• EXERCISE PROMPT: Rewrite all of these records with "The height and width" swapped for "The size (height, width)" each time it occurs, keeping every other part the same.

Text and item location records
━━━━

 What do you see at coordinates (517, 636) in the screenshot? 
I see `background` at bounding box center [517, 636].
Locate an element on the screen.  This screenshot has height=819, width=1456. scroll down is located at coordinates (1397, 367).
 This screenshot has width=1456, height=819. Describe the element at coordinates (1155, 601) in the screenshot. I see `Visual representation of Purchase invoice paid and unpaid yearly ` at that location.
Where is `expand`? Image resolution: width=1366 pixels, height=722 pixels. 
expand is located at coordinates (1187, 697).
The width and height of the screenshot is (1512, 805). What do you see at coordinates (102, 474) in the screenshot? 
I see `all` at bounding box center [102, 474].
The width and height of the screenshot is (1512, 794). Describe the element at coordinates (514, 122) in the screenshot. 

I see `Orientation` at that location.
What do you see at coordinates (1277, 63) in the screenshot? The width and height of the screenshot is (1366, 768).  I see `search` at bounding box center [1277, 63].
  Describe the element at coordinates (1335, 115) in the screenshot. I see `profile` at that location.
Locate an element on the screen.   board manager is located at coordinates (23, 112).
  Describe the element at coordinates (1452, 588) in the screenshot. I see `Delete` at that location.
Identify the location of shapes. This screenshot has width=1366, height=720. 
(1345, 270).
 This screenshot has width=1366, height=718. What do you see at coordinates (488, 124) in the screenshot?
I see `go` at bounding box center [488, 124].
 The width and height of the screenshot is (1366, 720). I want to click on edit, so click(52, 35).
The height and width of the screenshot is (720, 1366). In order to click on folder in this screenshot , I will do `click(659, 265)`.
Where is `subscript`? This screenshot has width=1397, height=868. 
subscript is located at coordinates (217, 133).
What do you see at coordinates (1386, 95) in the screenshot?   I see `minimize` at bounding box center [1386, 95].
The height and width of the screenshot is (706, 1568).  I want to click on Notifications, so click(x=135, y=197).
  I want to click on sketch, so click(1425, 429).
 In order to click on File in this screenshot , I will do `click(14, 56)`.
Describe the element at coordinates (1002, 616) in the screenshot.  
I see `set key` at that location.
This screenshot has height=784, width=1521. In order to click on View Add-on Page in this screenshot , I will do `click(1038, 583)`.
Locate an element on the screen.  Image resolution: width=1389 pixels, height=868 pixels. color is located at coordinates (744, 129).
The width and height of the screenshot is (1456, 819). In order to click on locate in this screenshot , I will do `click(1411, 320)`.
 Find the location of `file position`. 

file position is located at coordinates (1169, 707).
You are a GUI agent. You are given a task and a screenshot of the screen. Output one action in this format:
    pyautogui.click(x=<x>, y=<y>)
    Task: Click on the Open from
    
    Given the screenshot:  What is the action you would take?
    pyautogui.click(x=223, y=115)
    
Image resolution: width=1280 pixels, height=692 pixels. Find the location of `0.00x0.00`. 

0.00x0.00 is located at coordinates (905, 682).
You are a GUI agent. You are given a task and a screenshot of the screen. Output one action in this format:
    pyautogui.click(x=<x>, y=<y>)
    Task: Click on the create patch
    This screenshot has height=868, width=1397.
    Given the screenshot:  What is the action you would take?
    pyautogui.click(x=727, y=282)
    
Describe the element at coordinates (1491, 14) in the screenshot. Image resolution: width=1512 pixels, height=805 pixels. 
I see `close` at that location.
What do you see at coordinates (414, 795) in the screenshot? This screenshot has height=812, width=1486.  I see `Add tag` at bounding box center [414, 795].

━━━━

• SOLVED EXERCISE:
 What do you see at coordinates (517, 636) in the screenshot? 
I see `background` at bounding box center [517, 636].
Locate an element on the screen.  This screenshot has height=819, width=1456. scroll down is located at coordinates (1397, 367).
 This screenshot has width=1456, height=819. Describe the element at coordinates (1155, 601) in the screenshot. I see `Visual representation of Purchase invoice paid and unpaid yearly ` at that location.
Where is `expand`? Image resolution: width=1366 pixels, height=722 pixels. 
expand is located at coordinates (1187, 697).
The width and height of the screenshot is (1512, 805). What do you see at coordinates (102, 474) in the screenshot? 
I see `all` at bounding box center [102, 474].
The width and height of the screenshot is (1512, 794). Describe the element at coordinates (514, 122) in the screenshot. 

I see `Orientation` at that location.
What do you see at coordinates (1277, 63) in the screenshot? The width and height of the screenshot is (1366, 768).  I see `search` at bounding box center [1277, 63].
  Describe the element at coordinates (1335, 115) in the screenshot. I see `profile` at that location.
Locate an element on the screen.   board manager is located at coordinates (23, 112).
  Describe the element at coordinates (1452, 588) in the screenshot. I see `Delete` at that location.
Identify the location of shapes. This screenshot has width=1366, height=720. 
(1345, 270).
 This screenshot has width=1366, height=718. What do you see at coordinates (488, 124) in the screenshot?
I see `go` at bounding box center [488, 124].
 The width and height of the screenshot is (1366, 720). I want to click on edit, so click(52, 35).
The size (height, width) of the screenshot is (720, 1366). In order to click on folder in this screenshot , I will do `click(659, 265)`.
Where is `subscript`? This screenshot has width=1397, height=868. 
subscript is located at coordinates (217, 133).
What do you see at coordinates (1386, 95) in the screenshot?   I see `minimize` at bounding box center [1386, 95].
The size (height, width) of the screenshot is (706, 1568).  I want to click on Notifications, so click(x=135, y=197).
  I want to click on sketch, so click(1425, 429).
 In order to click on File in this screenshot , I will do `click(14, 56)`.
Describe the element at coordinates (1002, 616) in the screenshot.  
I see `set key` at that location.
This screenshot has height=784, width=1521. In order to click on View Add-on Page in this screenshot , I will do `click(1038, 583)`.
Locate an element on the screen.  Image resolution: width=1389 pixels, height=868 pixels. color is located at coordinates (744, 129).
The width and height of the screenshot is (1456, 819). In order to click on locate in this screenshot , I will do `click(1411, 320)`.
 Find the location of `file position`. 

file position is located at coordinates (1169, 707).
You are a GUI agent. You are given a task and a screenshot of the screen. Output one action in this format:
    pyautogui.click(x=<x>, y=<y>)
    Task: Click on the Open from
    
    Given the screenshot:  What is the action you would take?
    pyautogui.click(x=223, y=115)
    
Image resolution: width=1280 pixels, height=692 pixels. Find the location of `0.00x0.00`. 

0.00x0.00 is located at coordinates (905, 682).
You are a GUI agent. You are given a task and a screenshot of the screen. Output one action in this format:
    pyautogui.click(x=<x>, y=<y>)
    Task: Click on the create patch
    This screenshot has height=868, width=1397.
    Given the screenshot:  What is the action you would take?
    pyautogui.click(x=727, y=282)
    
Describe the element at coordinates (1491, 14) in the screenshot. Image resolution: width=1512 pixels, height=805 pixels. 
I see `close` at that location.
What do you see at coordinates (414, 795) in the screenshot? This screenshot has height=812, width=1486.  I see `Add tag` at bounding box center [414, 795].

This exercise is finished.